What to work on:
1. In the email thread, what priority is the overall "scheduler-lib" Blueprint marked with?
2. Transcribe a passage from the email thread, beginning at the words "I would posit" and stopping after the words "sub-blueprints as well.".

Text segment:
>>>

On 08/28/2014 02:25 PM, Jay Pipes wrote:
On 08/28/2014 04:05 PM, Chris Friesen wrote:
On 08/28/2014 01:44 PM, Jay Pipes wrote:
On 08/27/2014 09:04 PM, Dugger, Donald D wrote:
I understand that reviews are a burden and very hard but it seems wrong
that a BP with multiple positive reviews and no negative reviews is
dropped because of what looks like indifference.
I would posit that this is not actually indifference. The reason that
there may not have been >1 +2 from a core team member may very well have
been that the core team members did not feel that the blueprint's
priority was high enough to put before other work, or that the core team
members did have the time to comment on the spec (due to them not
feeling the blueprint had the priority to justify the time to do a full
review).
The overall "scheduler-lib" Blueprint is marked with a "high" priority
at "http://status.openstack.org/release/". Hopefully that would apply
to sub-blueprints as well.

<<<

Entries:
>>>

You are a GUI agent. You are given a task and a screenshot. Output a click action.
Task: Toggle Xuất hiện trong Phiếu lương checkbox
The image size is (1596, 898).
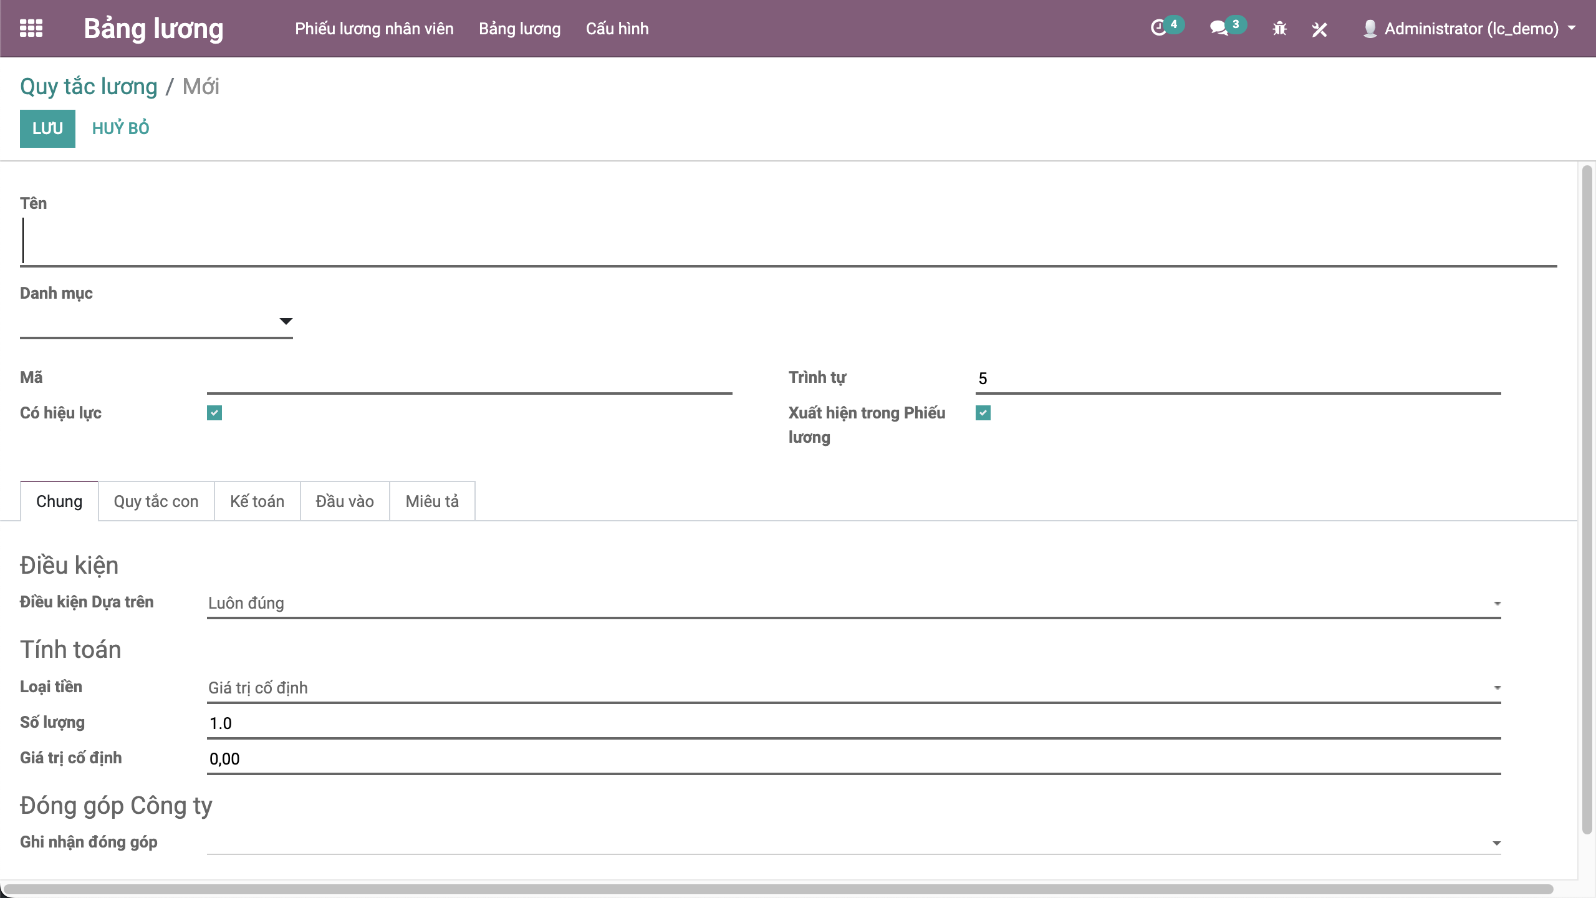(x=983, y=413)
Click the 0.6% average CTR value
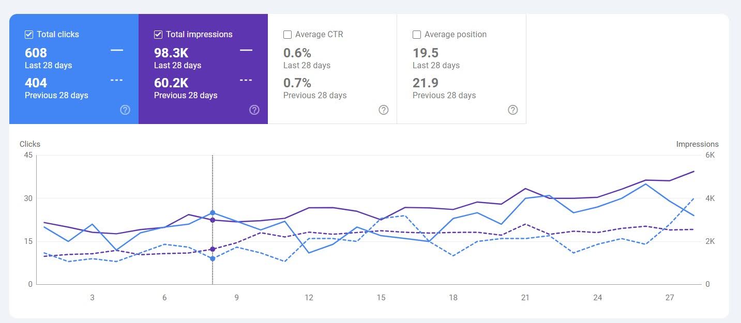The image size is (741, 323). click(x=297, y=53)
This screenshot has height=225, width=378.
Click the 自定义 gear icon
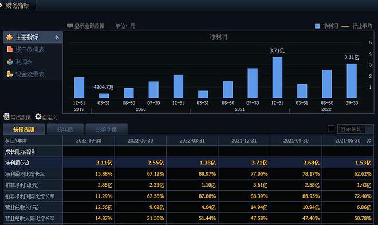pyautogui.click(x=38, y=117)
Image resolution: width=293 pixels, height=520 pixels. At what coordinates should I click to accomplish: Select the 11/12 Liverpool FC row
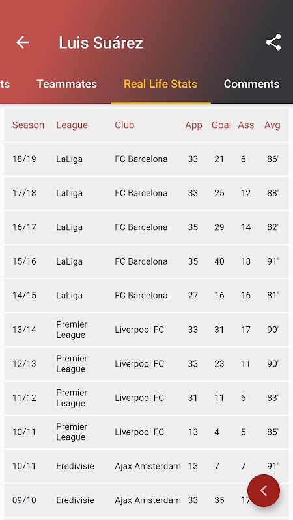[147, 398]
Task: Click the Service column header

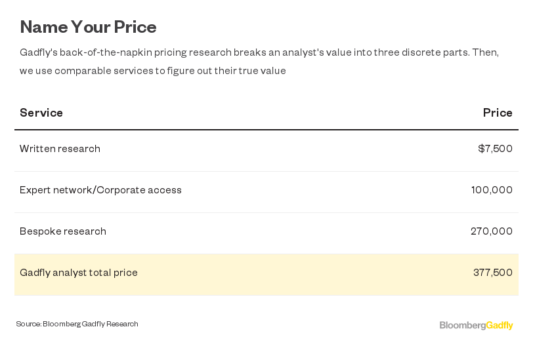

<<<
>>>

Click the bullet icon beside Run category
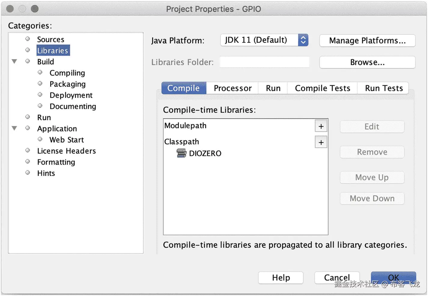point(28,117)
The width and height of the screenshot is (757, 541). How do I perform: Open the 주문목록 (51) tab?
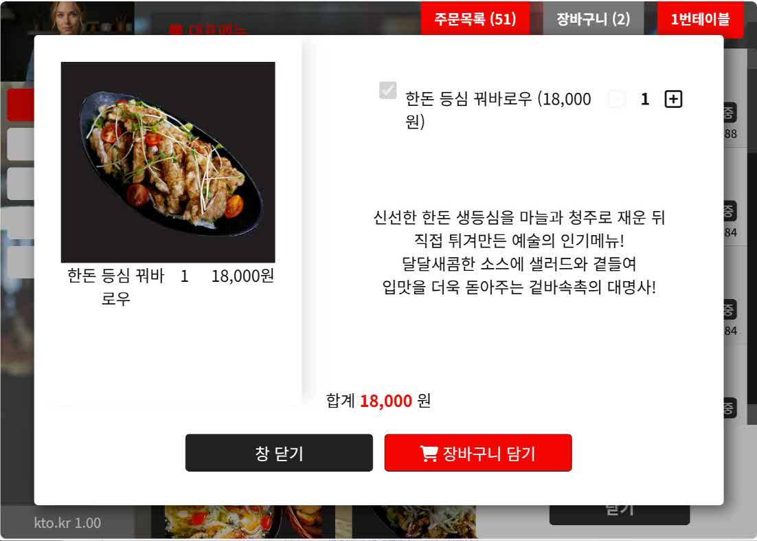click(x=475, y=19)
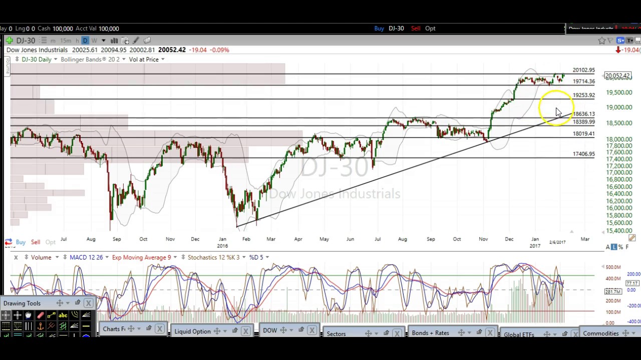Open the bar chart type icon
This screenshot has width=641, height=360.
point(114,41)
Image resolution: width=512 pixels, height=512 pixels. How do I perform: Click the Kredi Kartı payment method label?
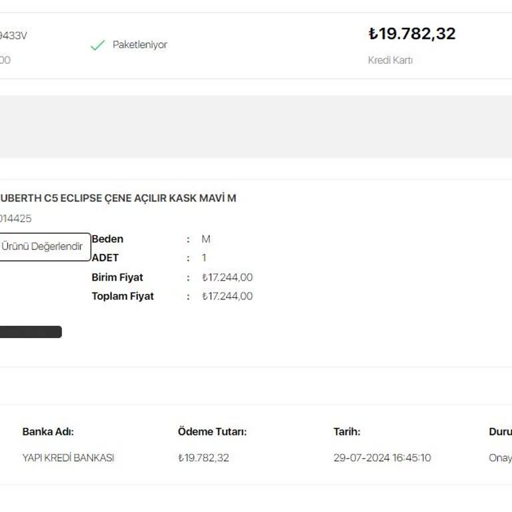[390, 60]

<<<
>>>

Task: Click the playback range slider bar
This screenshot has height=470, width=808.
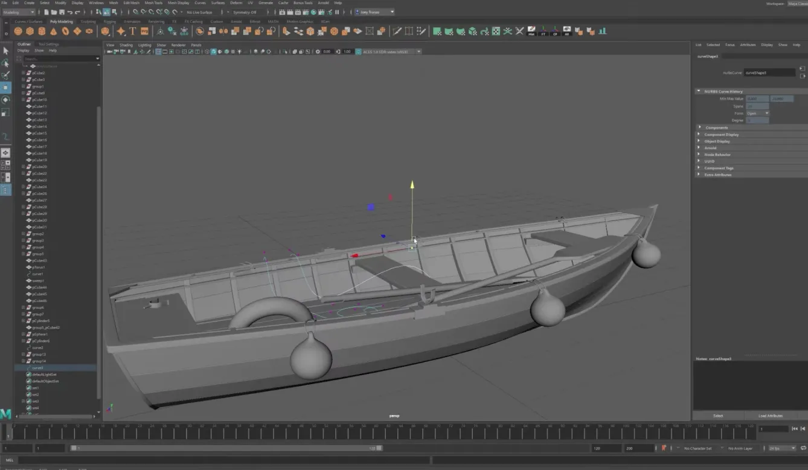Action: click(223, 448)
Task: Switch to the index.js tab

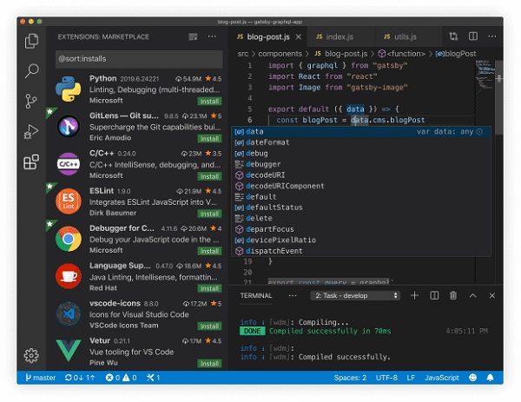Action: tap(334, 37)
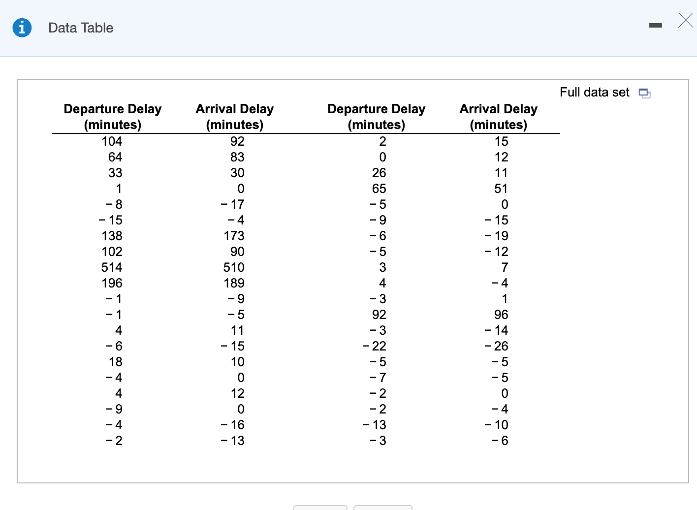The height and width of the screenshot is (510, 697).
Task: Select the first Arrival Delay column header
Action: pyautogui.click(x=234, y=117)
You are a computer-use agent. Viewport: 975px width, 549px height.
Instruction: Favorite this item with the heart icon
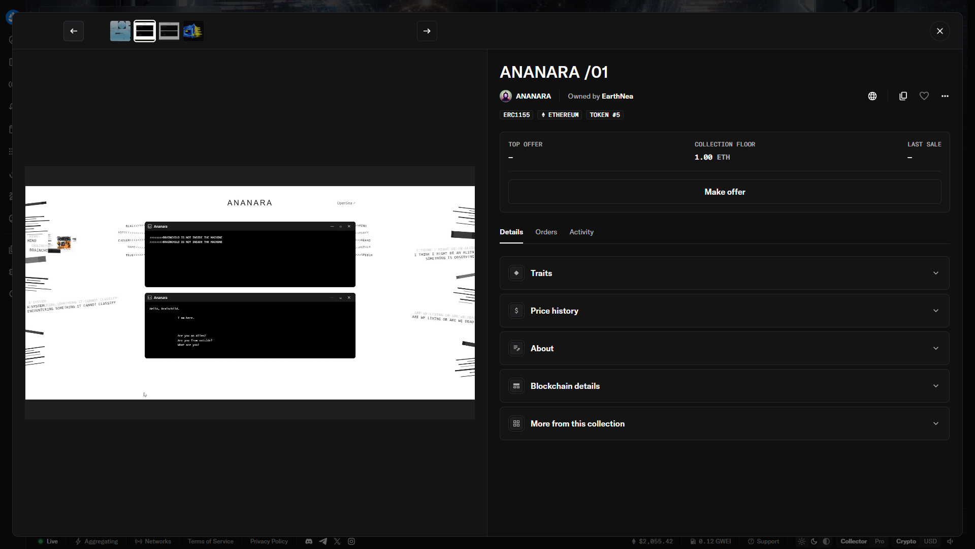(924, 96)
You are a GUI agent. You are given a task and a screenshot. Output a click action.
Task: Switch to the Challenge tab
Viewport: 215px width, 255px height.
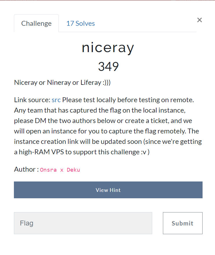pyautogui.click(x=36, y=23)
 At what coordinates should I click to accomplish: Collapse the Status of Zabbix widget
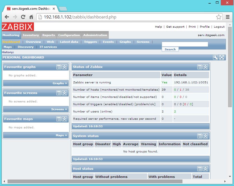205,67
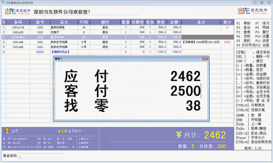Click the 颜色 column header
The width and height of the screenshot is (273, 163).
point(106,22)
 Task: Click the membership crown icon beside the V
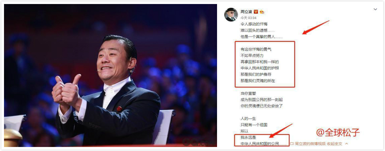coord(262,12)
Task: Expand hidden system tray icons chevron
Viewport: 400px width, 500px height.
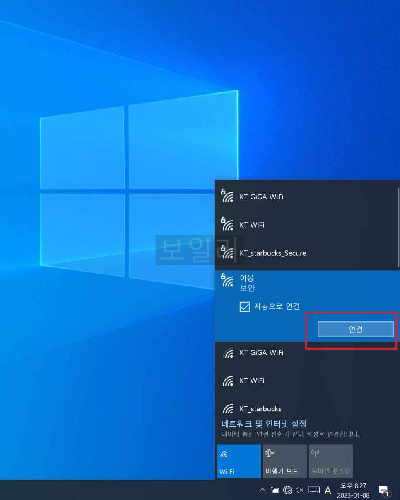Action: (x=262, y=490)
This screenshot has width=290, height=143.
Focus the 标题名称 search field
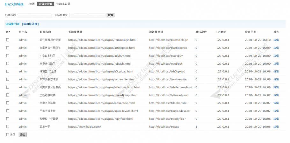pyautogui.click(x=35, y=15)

<<<

Exercise solutions:
1. It is marked with a "high" priority.

2.
I would posit that this is not actually indifference. The reason that
there may not have been >1 +2 from a core team member may very well have
been that the core team members did not feel that the blueprint's
priority was high enough to put before other work, or that the core team
members did have the time to comment on the spec (due to them not
feeling the blueprint had the priority to justify the time to do a full
review).
The overall "scheduler-lib" Blueprint is marked with a "high" priority
at "http://status.openstack.org/release/". Hopefully that would apply
to sub-blueprints as well.